Editor:
What kind of society do you want to live in?
I grew up in a just society, a social democracy that cared for its citizens through education, health care and pensions. I don’t think anyone wants to revert to feudalism or even a rigid class system, where one per cent has most of the money and the rest have little.
Recently in Gibsons, we experienced first hand what not having clean drinking water is like. Do we want to experience an illiterate society? Our provincial government wants to move us in this direction.
The Supreme Court ruled this year that the B.C. government bargained in bad faith and forced teachers into a strike. Now it has done it again. Why? If they can break the BC Teachers Federation, they are well on their way to a two-tiered system — private schools for the rich and under-funded, overcrowded public schools for the rest. This is why teachers are out on the picket line without strike pay.
Education may not be cheap, but having an ignorant population is far more expensive.
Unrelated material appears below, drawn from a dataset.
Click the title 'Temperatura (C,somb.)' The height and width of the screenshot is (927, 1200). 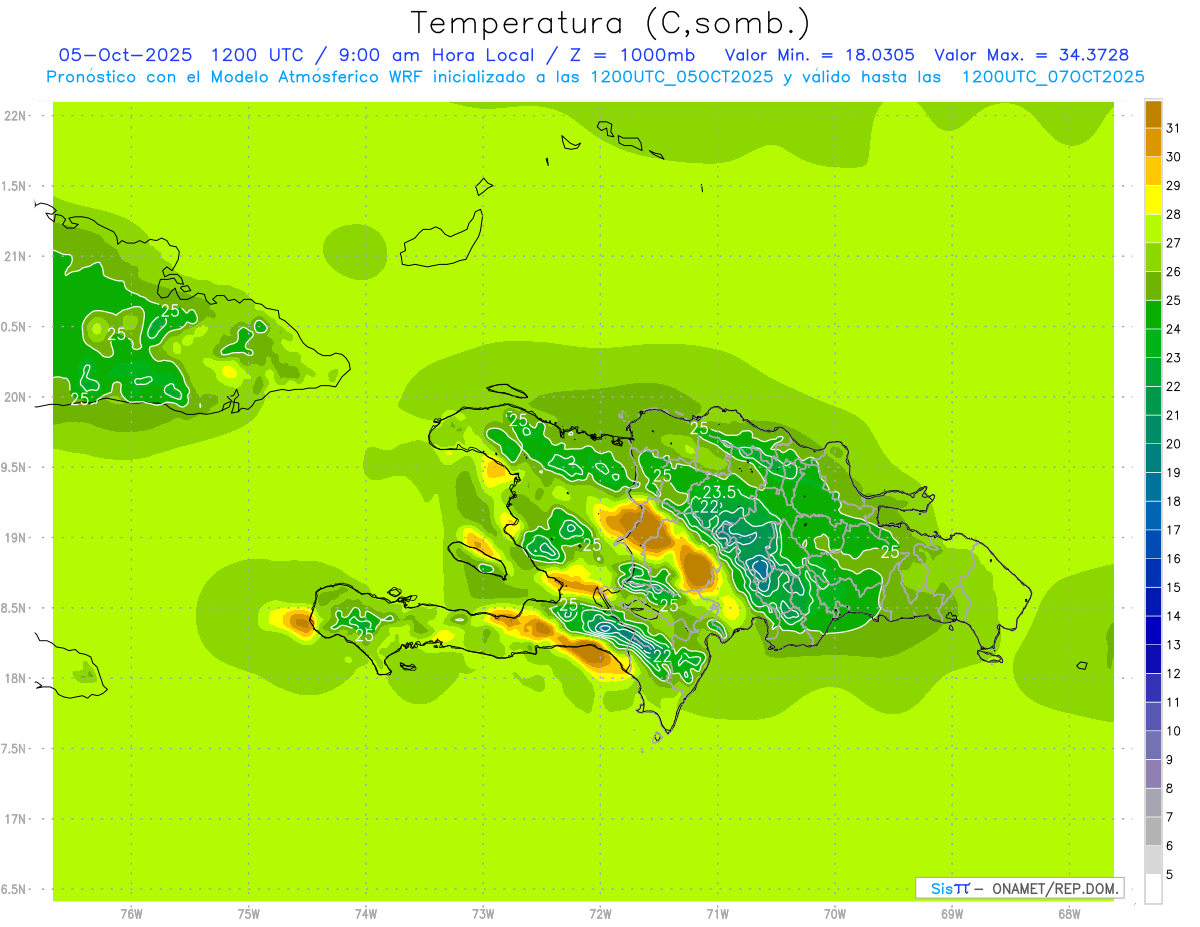click(x=610, y=22)
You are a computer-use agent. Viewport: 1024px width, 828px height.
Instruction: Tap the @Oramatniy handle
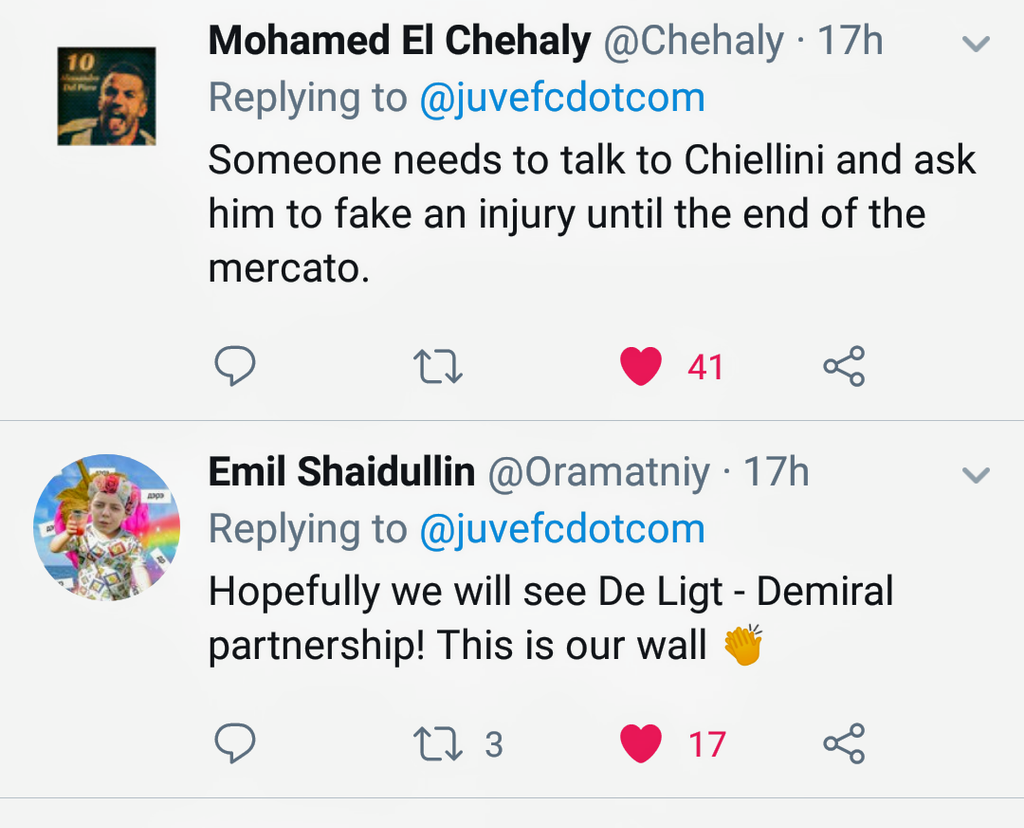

Already, the provincial government funds private schools 50 per cent with taxpayer dollars.
Patti Bacchus, the chair of the Vancouver School Board, recently asked, “Should those schools be getting our public dollars when they wouldn’t take maybe my kid or your kid?”
The funding of public education is not a matter of money, but of will.
The Canadian Centre for Policy Alternatives recently published a Policy Note blog, which stated that if the richest one per cent of British Columbians paid only a few per cent more in taxes, the class size and composition guidelines the Supreme Court has ruled must be restored, could be. Do we voters value the ultra rich more than children’s welfare?